Endgame is a tragicomedy of epic proportions. The production runs through March 12.
Endgame officially opened last night, February 2, at Irish Repertory Theatre. Check out reviews for the show below!
Endgame is a tragicomedy of epic proportions. Written in a macabre intensity of mood, it represents the playwright's fierce declaration of oblivion in a world populated with its last survivors. The play, about the end of everything, moves inexorably to its own conclusion, with its own humor bursting out of the bounds of Beckett's dark account of the Earth's last whimper.
The production runs through March 12.
Endgame tells the story of Hamm (John Douglas Thompson), who is reduced to living in one room, in which he sits, blind and chair bound. His only escape from his solitary world is the company of his aging, legless parents (Joe Grifasi and Patrice Johnson), who live in garbage bins, and his shuffling servant, Clov (Bill Irwin), who is at his beck and call, and who, like a dog, comes when whistled for. The only thing left for Hamm is to wait for the inevitable end.
Laura Collins-Hughes, The New York Times: Joy is hardly the operative word, of course, in this post-apocalyptic play about the direness of the human condition. But pleasure? There's plenty of that to be found in Ciaran O'Reilly's main-stage production, whose requisite grimness is edged with the gorgeousness of performances that are sly, vivid and pulsingly alive.

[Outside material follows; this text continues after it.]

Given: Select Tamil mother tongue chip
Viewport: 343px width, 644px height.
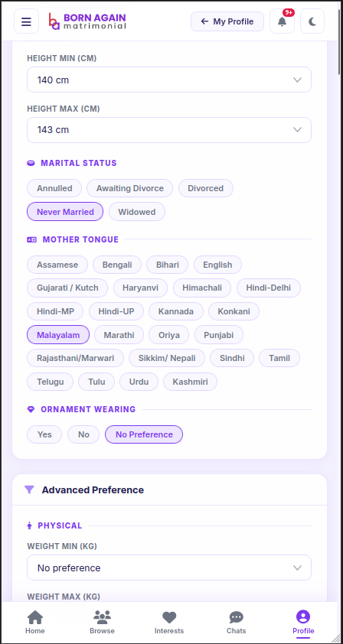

Charles Isherwood, The Wall Street Journal: The Irish Repertory Theatre production, directed with a firm hand by Ciarán O'Reilly, ranks as the best I've seen, in no small part due to the masterly casting in the leading roles. Mr. Thompson is among the country's pre-eminent classical actors; his performance at this theater in "The Emperor Jones" was an astonishment.
David Finkle, New York Stage Review: Is the sly playwright suggesting that often the whole is greater than the sum of its parts? In the end of this endgame is Beckett implying that Hamm and Clov are better off than they would be if separated? At fadeout is that what both characters are pondering? It's a question this grade-A production might neatly be asking audience members to assess.
Brian Scott Lipton, Cititour: Indeed, despite its less-than-cheery subject matter, the Irish Repertory Theater's latest revival of this admittedly difficult and sometimes unfathomable play, keenly directed by Ciaran O'Reilly, is worth seeing for the opportunity to witness two of our finest actors, John Douglas Thompson and Bill Irwin, hand in unforgettable performances in exceedingly difficult roles.